** Required work **
Exactly the lines below, starting with the one containing "The width and height of the screenshot is (1222, 736)." and going on through the one containing "Viewport: 705px width, 448px height.", must be reproduced, both ends included, and no pictures with them.

Recorded data Block Start

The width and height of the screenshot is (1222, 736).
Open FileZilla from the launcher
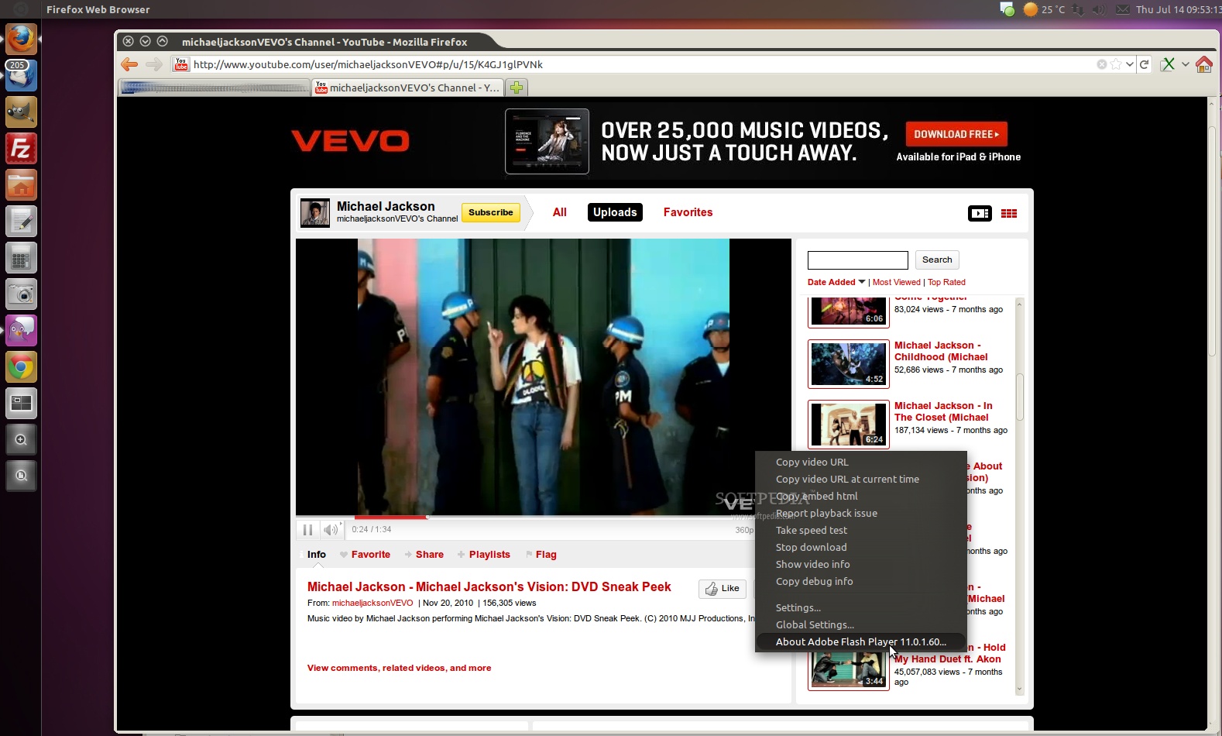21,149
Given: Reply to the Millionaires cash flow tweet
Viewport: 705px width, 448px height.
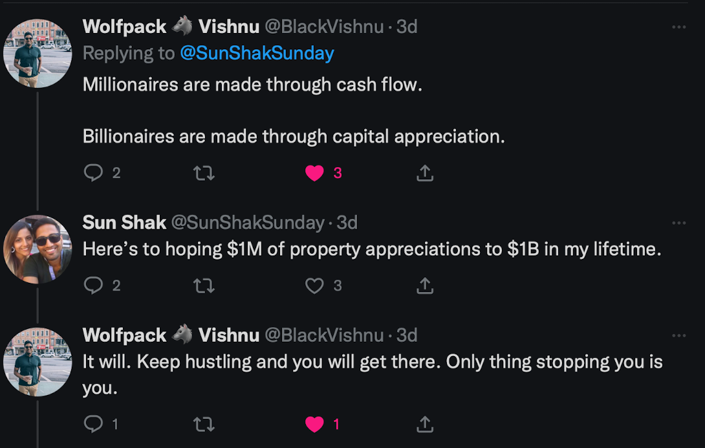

Recorded data Block End
Recorded data Block Start

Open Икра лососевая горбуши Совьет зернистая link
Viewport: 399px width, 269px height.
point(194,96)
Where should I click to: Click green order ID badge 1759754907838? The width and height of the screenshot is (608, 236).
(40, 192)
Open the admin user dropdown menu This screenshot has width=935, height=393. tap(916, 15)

Recorded data Block End

** Result of this task **
The width and height of the screenshot is (1222, 736).
Open FileZilla from the launcher
21,149
Given: Reply to the Millionaires cash flow tweet
Viewport: 705px width, 448px height.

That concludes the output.